R. Abdalgwad; M. F. Rafey; C. Murphy; I. Ioana; P. M. O’Shea; E. Slattery; C. Davenport; D. T. O’Keeffe; F. M. Finucane

Year of publication



Nutrition and Metabolism







Introduction: Excess adiposity is associated with fat accumulation within the liver, and non-alcoholic steatohepatitis (NASH) is highly prevalent in bariatric patients. Elevated alanine aminotransferase (ALT) is associated with prevalent NASH. We sought to determine the influence of a milk-based meal replacement weight-loss programme on ALT levels in adults with severe and complicated obesity. Methods: We conducted a retrospective cohort study of patients who completed a 24-week meal replacement programme, comprised of a weight loss phase followed by weight stabilisation and maintenance phases, each 8 weeks long. ALT was quantified using an enzymatic assay with spectrophotometric detection.
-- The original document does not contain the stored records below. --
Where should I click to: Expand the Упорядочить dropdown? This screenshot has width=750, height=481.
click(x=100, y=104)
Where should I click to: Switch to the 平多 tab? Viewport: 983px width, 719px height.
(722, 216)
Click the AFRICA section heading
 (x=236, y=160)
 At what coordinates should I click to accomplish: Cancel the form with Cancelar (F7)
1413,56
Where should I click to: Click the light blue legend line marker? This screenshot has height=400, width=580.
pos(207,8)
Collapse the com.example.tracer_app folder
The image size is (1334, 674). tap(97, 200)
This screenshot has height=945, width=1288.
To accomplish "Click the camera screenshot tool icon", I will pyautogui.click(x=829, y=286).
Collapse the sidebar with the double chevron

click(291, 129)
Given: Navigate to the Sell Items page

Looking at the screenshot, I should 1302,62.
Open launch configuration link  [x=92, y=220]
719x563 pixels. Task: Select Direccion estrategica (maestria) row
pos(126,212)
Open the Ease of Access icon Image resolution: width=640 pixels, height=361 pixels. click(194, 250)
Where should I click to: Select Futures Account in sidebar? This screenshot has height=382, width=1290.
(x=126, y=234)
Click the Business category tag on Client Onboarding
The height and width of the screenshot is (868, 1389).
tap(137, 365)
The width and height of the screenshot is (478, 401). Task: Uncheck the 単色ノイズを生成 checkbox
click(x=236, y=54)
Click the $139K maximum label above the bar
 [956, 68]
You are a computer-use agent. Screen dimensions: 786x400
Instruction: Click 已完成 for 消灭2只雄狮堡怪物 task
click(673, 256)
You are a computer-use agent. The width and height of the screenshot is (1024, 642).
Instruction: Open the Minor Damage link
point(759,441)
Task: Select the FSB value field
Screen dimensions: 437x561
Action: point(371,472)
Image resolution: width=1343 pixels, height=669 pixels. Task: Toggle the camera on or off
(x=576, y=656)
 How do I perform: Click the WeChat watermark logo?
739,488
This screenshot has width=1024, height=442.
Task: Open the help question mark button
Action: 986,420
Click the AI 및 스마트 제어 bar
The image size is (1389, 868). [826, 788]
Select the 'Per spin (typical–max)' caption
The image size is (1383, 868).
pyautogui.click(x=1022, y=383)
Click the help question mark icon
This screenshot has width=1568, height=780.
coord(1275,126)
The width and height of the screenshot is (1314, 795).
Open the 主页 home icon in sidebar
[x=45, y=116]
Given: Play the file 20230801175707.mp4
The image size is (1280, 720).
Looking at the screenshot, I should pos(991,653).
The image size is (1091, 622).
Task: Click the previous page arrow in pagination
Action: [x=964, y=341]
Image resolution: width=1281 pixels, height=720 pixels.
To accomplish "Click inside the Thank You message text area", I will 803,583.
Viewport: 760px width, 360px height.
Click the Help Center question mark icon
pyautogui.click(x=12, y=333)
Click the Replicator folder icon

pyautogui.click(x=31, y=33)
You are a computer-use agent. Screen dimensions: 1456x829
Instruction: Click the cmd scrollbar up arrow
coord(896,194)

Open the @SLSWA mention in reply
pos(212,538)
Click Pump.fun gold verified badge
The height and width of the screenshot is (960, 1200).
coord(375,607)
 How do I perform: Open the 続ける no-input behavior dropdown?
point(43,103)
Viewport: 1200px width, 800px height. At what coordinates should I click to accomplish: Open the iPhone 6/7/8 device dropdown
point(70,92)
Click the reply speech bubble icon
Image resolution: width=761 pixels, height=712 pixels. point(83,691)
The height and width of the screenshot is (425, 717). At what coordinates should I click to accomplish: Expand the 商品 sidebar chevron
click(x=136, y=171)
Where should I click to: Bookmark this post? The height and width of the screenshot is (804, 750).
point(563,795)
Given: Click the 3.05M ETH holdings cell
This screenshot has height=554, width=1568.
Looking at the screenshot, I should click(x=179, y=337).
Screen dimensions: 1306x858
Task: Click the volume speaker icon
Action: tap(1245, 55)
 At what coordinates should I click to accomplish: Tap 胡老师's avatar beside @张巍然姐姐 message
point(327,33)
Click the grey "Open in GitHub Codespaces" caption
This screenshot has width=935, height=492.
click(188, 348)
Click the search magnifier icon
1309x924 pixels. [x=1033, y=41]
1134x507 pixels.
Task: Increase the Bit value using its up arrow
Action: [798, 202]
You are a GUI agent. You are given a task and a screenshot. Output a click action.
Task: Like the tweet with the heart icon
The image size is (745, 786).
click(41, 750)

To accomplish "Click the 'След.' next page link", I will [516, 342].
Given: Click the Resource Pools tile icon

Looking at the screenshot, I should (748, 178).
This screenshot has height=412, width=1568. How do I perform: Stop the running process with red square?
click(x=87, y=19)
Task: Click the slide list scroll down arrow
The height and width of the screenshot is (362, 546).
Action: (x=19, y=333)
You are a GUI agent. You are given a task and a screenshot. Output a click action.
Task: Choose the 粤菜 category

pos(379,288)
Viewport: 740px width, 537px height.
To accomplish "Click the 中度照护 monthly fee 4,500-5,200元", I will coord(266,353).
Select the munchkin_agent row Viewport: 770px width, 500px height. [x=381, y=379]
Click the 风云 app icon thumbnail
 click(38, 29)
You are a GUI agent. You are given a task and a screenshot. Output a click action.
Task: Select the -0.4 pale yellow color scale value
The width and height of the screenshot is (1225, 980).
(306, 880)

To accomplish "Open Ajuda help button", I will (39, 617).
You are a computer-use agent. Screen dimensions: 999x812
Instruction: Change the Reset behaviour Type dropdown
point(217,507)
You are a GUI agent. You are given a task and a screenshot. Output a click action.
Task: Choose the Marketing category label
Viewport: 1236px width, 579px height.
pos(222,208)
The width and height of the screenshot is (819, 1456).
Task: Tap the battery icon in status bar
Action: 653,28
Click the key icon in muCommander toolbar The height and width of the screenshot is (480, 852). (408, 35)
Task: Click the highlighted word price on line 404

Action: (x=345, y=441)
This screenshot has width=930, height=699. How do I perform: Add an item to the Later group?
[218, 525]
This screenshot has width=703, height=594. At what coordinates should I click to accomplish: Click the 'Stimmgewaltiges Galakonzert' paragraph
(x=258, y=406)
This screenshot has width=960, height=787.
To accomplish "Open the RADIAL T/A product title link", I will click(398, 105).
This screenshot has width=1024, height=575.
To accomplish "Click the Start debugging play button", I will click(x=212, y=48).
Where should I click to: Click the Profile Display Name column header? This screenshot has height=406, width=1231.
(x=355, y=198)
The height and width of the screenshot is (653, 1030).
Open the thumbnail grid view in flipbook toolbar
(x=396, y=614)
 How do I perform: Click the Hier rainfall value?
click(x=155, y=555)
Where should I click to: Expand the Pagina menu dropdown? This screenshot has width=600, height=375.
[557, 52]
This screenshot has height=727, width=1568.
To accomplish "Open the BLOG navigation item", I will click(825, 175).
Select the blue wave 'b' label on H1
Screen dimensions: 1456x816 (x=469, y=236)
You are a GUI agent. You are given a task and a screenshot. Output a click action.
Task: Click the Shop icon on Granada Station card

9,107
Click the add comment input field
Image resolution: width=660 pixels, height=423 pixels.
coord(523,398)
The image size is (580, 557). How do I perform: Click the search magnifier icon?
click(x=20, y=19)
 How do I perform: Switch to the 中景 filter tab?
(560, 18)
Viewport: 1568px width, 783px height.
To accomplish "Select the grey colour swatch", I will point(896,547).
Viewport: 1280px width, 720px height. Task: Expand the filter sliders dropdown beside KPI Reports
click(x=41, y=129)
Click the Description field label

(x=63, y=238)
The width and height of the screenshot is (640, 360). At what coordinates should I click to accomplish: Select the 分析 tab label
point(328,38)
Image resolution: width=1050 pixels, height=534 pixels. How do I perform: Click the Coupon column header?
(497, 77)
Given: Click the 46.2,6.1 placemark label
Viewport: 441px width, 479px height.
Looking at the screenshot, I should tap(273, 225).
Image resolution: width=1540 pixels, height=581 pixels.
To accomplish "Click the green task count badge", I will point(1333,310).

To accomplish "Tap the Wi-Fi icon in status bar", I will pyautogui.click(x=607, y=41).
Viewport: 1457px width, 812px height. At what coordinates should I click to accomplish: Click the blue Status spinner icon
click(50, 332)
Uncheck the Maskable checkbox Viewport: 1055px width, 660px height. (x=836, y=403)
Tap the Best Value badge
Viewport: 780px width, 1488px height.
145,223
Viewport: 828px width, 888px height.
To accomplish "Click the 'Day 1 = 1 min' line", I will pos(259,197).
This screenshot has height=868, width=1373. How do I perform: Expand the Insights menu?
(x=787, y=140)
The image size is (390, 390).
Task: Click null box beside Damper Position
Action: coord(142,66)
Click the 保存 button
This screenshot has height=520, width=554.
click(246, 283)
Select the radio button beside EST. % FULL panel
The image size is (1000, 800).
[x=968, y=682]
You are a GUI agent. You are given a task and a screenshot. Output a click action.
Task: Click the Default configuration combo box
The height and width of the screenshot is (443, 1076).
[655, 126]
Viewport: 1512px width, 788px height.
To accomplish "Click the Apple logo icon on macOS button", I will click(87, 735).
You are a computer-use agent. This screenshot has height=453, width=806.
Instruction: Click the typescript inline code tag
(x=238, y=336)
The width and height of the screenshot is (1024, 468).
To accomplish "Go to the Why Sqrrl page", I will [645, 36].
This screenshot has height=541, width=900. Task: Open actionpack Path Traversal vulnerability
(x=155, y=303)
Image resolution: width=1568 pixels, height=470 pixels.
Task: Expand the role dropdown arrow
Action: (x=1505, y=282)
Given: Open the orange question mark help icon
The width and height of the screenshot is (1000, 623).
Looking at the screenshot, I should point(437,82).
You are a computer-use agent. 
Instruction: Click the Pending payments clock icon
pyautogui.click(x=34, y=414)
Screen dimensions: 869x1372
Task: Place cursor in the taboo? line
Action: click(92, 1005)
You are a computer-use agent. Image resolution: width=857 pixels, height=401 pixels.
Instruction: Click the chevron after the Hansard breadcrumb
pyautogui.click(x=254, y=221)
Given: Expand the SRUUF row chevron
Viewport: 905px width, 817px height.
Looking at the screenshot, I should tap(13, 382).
We examined changes over time in ALT using the non-parametric Wilcoxon singed-rank test and the Friedman test. Results: Of 105 patients, 56 were female, mean age was 51.2 ± 11.2 (range 18.0–71.6) years. There was an unanticipated but transient increase in ALT from 28.0 [20.0, 40.5] iu/L at baseline to 40.0 [26.0, 55.0] iu/L after 2 weeks (p < 0.0005), followed by a gradual reduction to 21.0 [17.0, 28.3] iu/L by 24 weeks (p < 0.0005). The overall reductions in ALT were more pronounced in patients who had elevated levels at baseline. Body weight decreased from 144.2 ± 28.0 kg at baseline to 121.6 ± 25.4 kg at 24 weeks (p < 0.0005) and body mass index (BMI) decreased from 50.7 ± 8.1 kg m−2 at baseline to 43.0 ± 7.6 kg m−2 by 24 weeks (p < 0.0005). Conclusion: In adults with severe and complicated obesity undergoing a milk-based meal replacement programme, there was an initial unanticipated rise in ALT in the first 2 weeks, followed by a gradual overall reduction by 24 weeks. These findings suggest that rapid weight loss secondary to significant caloric restriction might induce a transient deterioration in hepatic steatosis prior to an ultimate overall improvement.